→ **What needs to be done**: This exercise calls for every record to be set down exactly.

→ **Data for review**:
----

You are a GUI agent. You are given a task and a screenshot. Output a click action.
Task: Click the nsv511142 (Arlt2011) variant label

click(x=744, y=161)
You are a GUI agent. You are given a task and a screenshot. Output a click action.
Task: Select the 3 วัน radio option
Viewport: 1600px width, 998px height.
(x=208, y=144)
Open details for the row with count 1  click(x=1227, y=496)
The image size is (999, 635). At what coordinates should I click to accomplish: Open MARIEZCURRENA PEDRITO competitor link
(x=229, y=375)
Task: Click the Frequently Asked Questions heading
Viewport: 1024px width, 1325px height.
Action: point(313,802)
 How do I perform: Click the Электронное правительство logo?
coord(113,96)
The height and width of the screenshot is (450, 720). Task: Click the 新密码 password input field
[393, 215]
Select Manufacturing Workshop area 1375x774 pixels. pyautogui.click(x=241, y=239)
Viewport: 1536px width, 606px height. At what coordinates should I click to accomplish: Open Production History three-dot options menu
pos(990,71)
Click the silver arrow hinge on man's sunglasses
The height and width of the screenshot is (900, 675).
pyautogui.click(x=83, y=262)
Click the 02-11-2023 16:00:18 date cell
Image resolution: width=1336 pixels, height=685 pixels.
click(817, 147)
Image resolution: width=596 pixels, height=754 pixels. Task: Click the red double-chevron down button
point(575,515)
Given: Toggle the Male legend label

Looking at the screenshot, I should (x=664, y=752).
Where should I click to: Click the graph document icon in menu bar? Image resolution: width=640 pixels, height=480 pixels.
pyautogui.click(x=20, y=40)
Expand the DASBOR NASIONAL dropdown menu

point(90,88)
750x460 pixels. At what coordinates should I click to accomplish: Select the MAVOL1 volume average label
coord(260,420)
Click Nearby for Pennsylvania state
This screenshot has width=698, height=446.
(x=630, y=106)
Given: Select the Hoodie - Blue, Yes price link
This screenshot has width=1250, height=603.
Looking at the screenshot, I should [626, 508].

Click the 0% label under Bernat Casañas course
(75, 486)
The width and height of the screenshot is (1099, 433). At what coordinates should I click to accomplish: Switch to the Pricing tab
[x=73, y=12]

----

→ **Task response**:
You are a GUI agent. You are given a task and a screenshot. Output a click action.
Task: Click the nsv511142 (Arlt2011) variant label

click(x=744, y=161)
You are a GUI agent. You are given a task and a screenshot. Output a click action.
Task: Select the 3 วัน radio option
Viewport: 1600px width, 998px height.
(x=208, y=144)
Open details for the row with count 1  click(x=1227, y=496)
The image size is (999, 635). At what coordinates should I click to accomplish: Open MARIEZCURRENA PEDRITO competitor link
(x=229, y=375)
Task: Click the Frequently Asked Questions heading
Viewport: 1024px width, 1325px height.
Action: point(313,802)
 How do I perform: Click the Электронное правительство logo?
coord(113,96)
The height and width of the screenshot is (450, 720). Task: Click the 新密码 password input field
[393, 215]
Select Manufacturing Workshop area 1375x774 pixels. pyautogui.click(x=241, y=239)
Viewport: 1536px width, 606px height. At what coordinates should I click to accomplish: Open Production History three-dot options menu
pos(990,71)
Click the silver arrow hinge on man's sunglasses
The height and width of the screenshot is (900, 675).
pyautogui.click(x=83, y=262)
Click the 02-11-2023 16:00:18 date cell
Image resolution: width=1336 pixels, height=685 pixels.
click(817, 147)
Image resolution: width=596 pixels, height=754 pixels. Task: Click the red double-chevron down button
point(575,515)
Given: Toggle the Male legend label

Looking at the screenshot, I should (x=664, y=752).
Where should I click to: Click the graph document icon in menu bar? Image resolution: width=640 pixels, height=480 pixels.
pyautogui.click(x=20, y=40)
Expand the DASBOR NASIONAL dropdown menu

point(90,88)
750x460 pixels. At what coordinates should I click to accomplish: Select the MAVOL1 volume average label
coord(260,420)
Click Nearby for Pennsylvania state
This screenshot has width=698, height=446.
(x=630, y=106)
Given: Select the Hoodie - Blue, Yes price link
This screenshot has width=1250, height=603.
Looking at the screenshot, I should [626, 508].

Click the 0% label under Bernat Casañas course
(75, 486)
The width and height of the screenshot is (1099, 433). At what coordinates should I click to accomplish: Switch to the Pricing tab
[x=73, y=12]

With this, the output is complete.